Understanding the Guardianship Process

Understanding the Guardianship Process Image

You are nine times more likely to become disabled than to die in any given year, according to the Social Security Administration. While that’s good news, in the sense that we all want to avoid death, it’s important to consider what it means to be disabled. Further, it’s important to plan today for that possibility.

Another fact from SS may drive this point home. One out of every three 65-year-olds today will live past age 90, and about one out of seven will live past age 95.

There are not many of us at age 90 who will not need some assistance. This means that everyone should have a plan for incapacity – a time when you cannot physically or mentally manage your own affairs.

Planning for incapacity does not necessarily mean planning for someone to “take over.” It does mean taking the time today – while you have a clear head – to make decisions about who do you want to assist you if you need assistance.

There are many ways to plan for incapacity but if you fail to plan, then a likely result is a court- imposed guardianship.

Guardianship occurs when:

  1. An adult can no longer take care of him or herself and there is no power of attorney.
  2. When a disabled person has a power of attorney, but it is being misused.
  3. When the disabled person has a power of attorney, but the power of attorney is inadequate.
  4. When a person is being exploited.
  5. When medical decisions must be made and there is not a valid healthcare directive.
  6. When healthcare decisions need to be made and there is no next of kin.
  7. When several parties with conflicting interests are trying to act for the disabled person.

There are two types of guardianships: guardian of the person and guardian of property.

A guardian of the person is appointed to meet the daily needs of an individual and make decisions about healthcare, living conditions and medical treatment. A guardian of property is appointed to safeguard and preserve property and to make financial decisions. Most of the time one person takes on both roles, but there are times when there are separate guardians for property and person.


Guardianships are started when an interested party files a petition in the Court of Chancery. All the property of the proposed ward should be listed in the petition along with marital status, age, current residence, all interested parties, next of kin, whether there is a will or power of attorney, and whether the proposed ward has an attorney.

A physician’s affidavit confirming incapacity is also required –more often than not, this is the longest delay in the process, as it must be notarized.
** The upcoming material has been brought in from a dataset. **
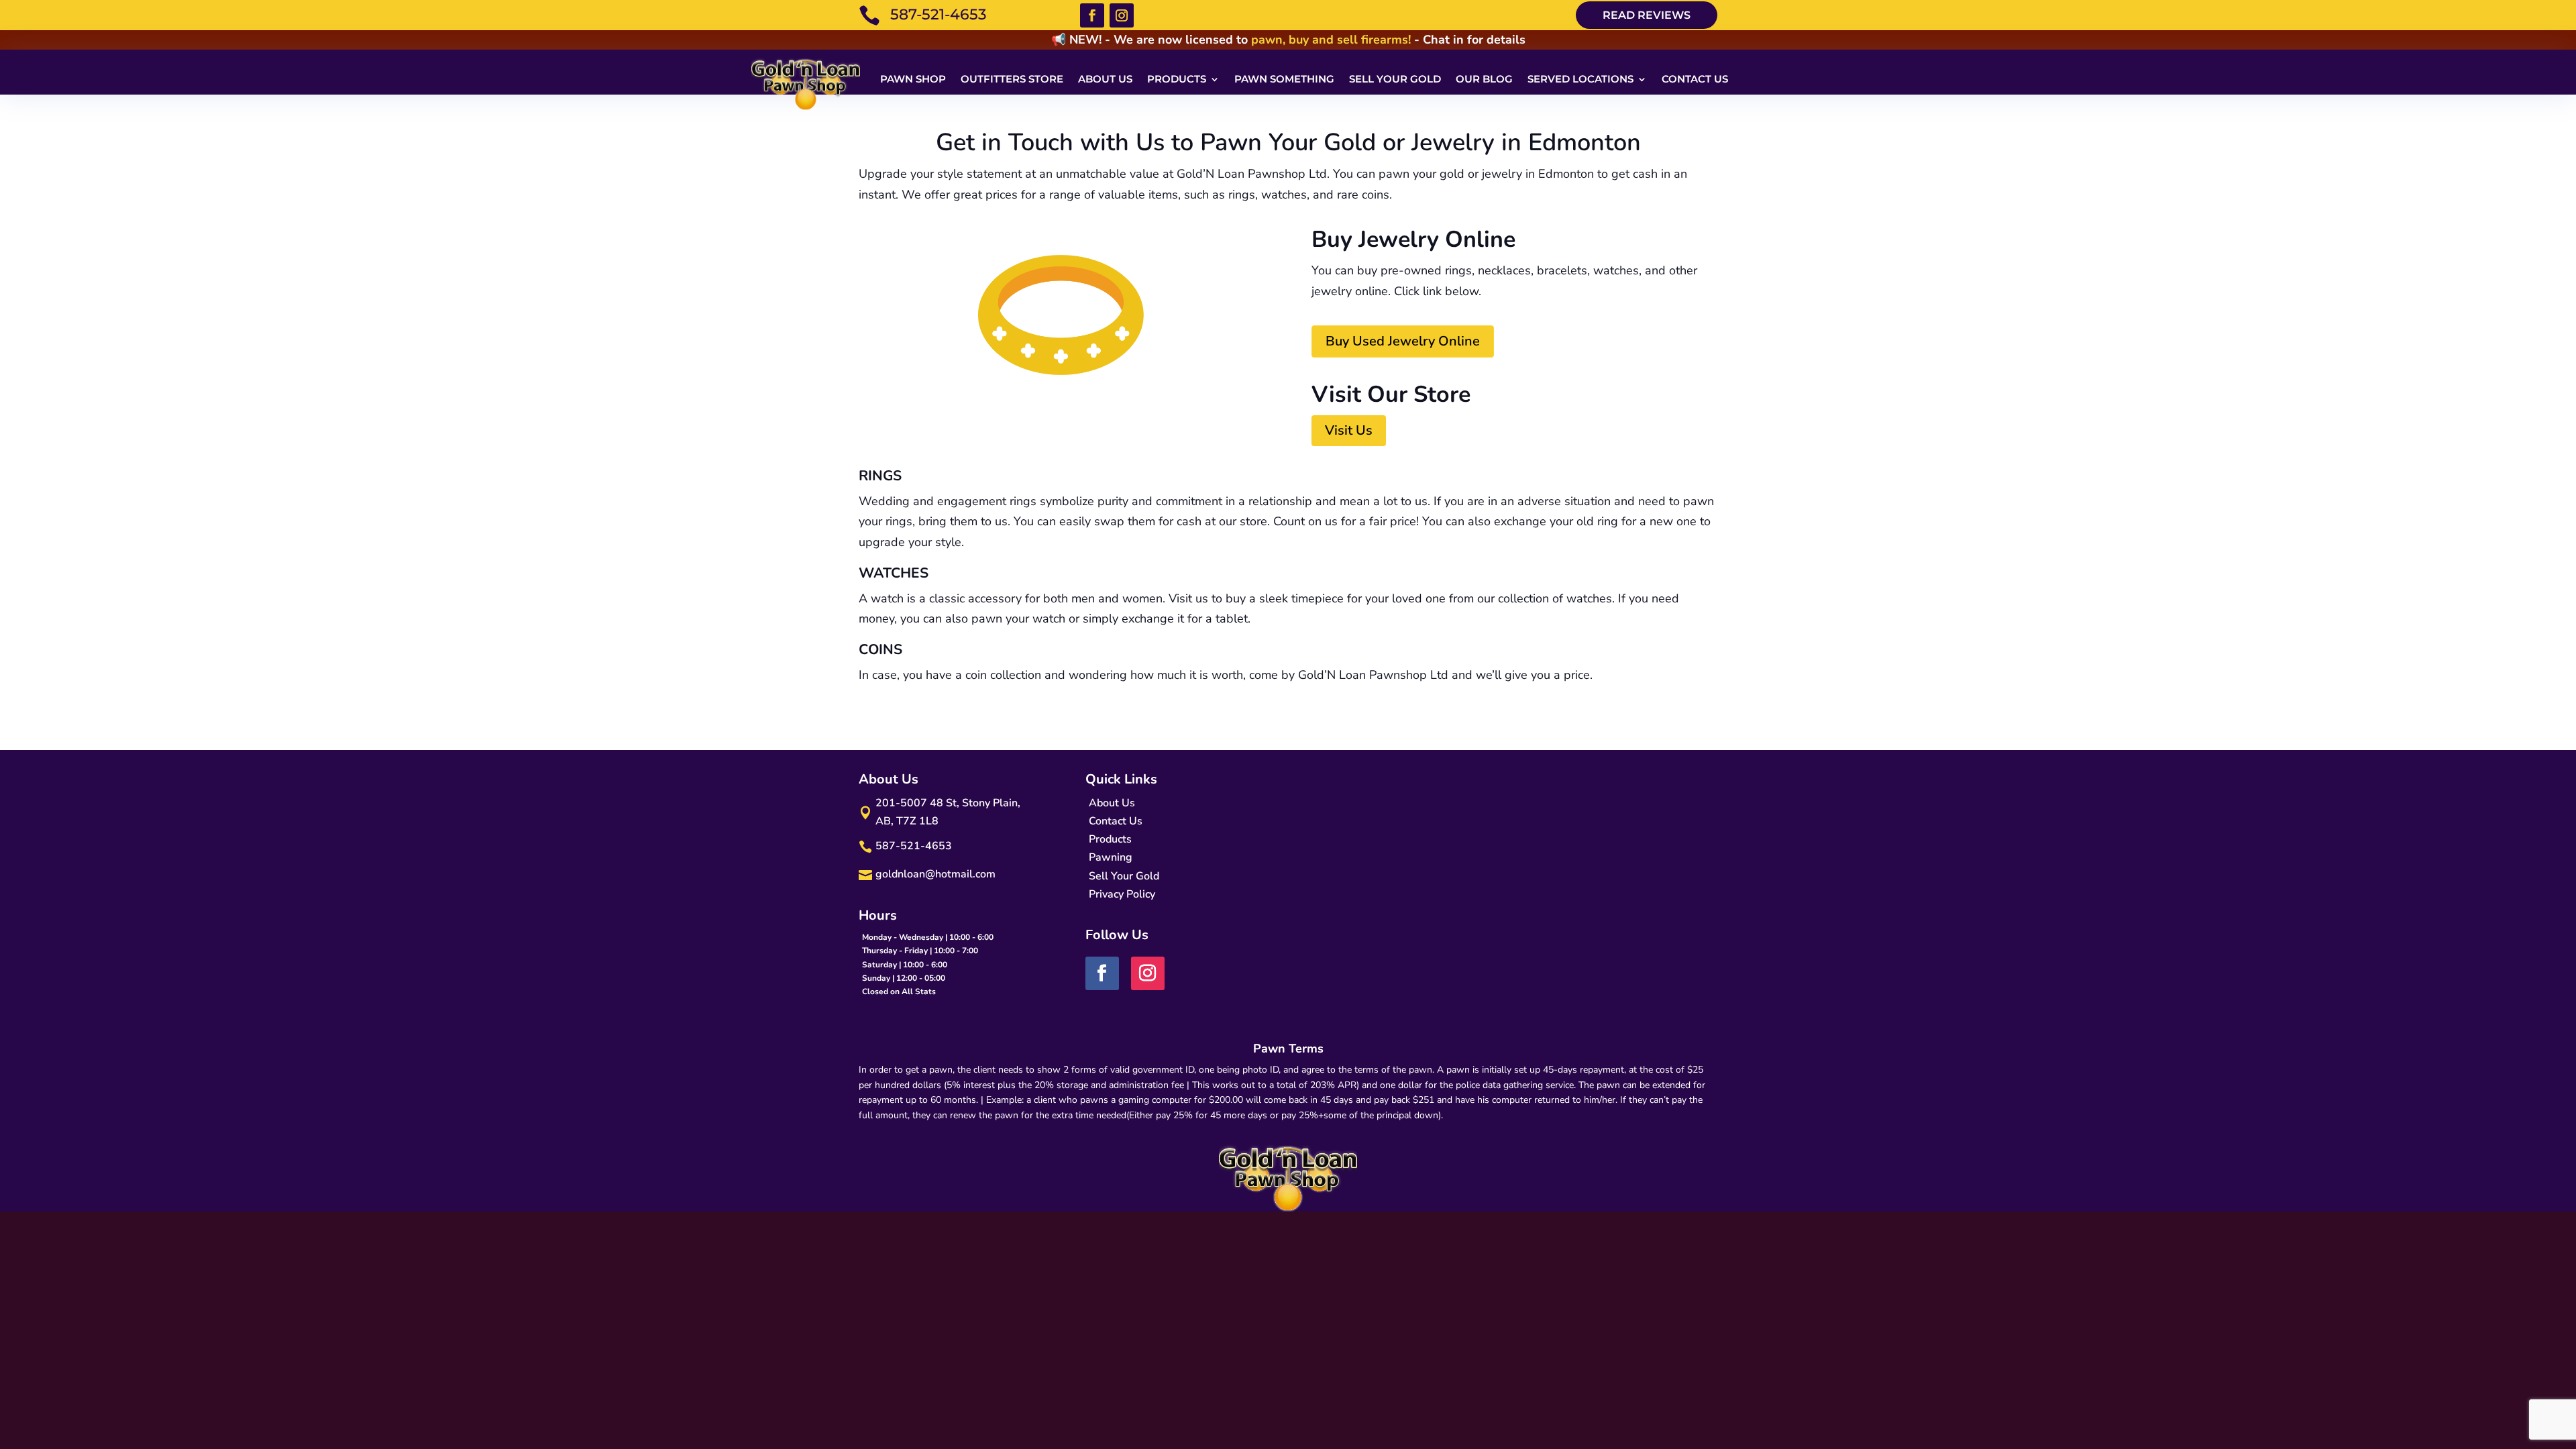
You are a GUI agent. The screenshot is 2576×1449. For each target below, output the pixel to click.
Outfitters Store (1012, 78)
This means the physician must sign it in front of a notary.  

Along with the petition and physician’s affidavit, the proposed guardian must file several affidavits and authorizations. There will be a background check on the proposed guardian looking for a recent bankruptcy or conviction of a serious crime. And, the proposed guardian must promise to follow all of the court rules.

As soon as a petition for guardianship is filed, a second attorney is appointed by the court. This attorney will visit the proposed ward and file a report with the court.

Based upon the physician’s affidavit, and the second attorney’s report, the court may require the proposed ward to be served with the petition for guardianship.

All interested parties must be served with a copy of the petition and asked to consent. If someone entitled to notice does not sign a consent to the guardianship, then the court will conduct a hearing.

Guardianship proceedings are paid for from the proposed ward’s property.

When the guardianship begins, an inventory of all the property found by the guardian must be filed with the court and the court may require annual accountings.  When the ward dies, the guardianship property is frozen and the guardianship must be dissolved by the court.

While this seems very intrusive, all guardianship proceedings are confidential.


Guardianships can be avoided by having an adequate power of attorney or an appropriate trust.

In my experience, most power of attorneys are inadequate. Power of attorneys are complex, and financial institutions review them carefully and impose their own requirements upon them. The New York Times in May 2016 ran an exposé on financial institutions and banks rejecting valid powers of attorney because of internal or perceived regulatory rules.

In addition, the State of Delaware statutory form is rarely filled out correctly and the form itself does not contemplate common estate planning or elder law scenarios.

Another method of handling property in incapacity is to create a trust. Trusts are more complex than power of attorneys, but when property is held by the trust (not by an individual) it is easier for a trustee, who has legal title to the property in a trust, to manage trust property, than an agent for a power of attorney.

For these reasons, it’s important to work with an experienced estate planning attorney to draw up a power of attorney or create a trust now while you are healthy and able to make sound decisions about your future.

Then, when you reach age 90 or 95, if you need help, you’ll get the help you expected from the person you selected and not the State or the court.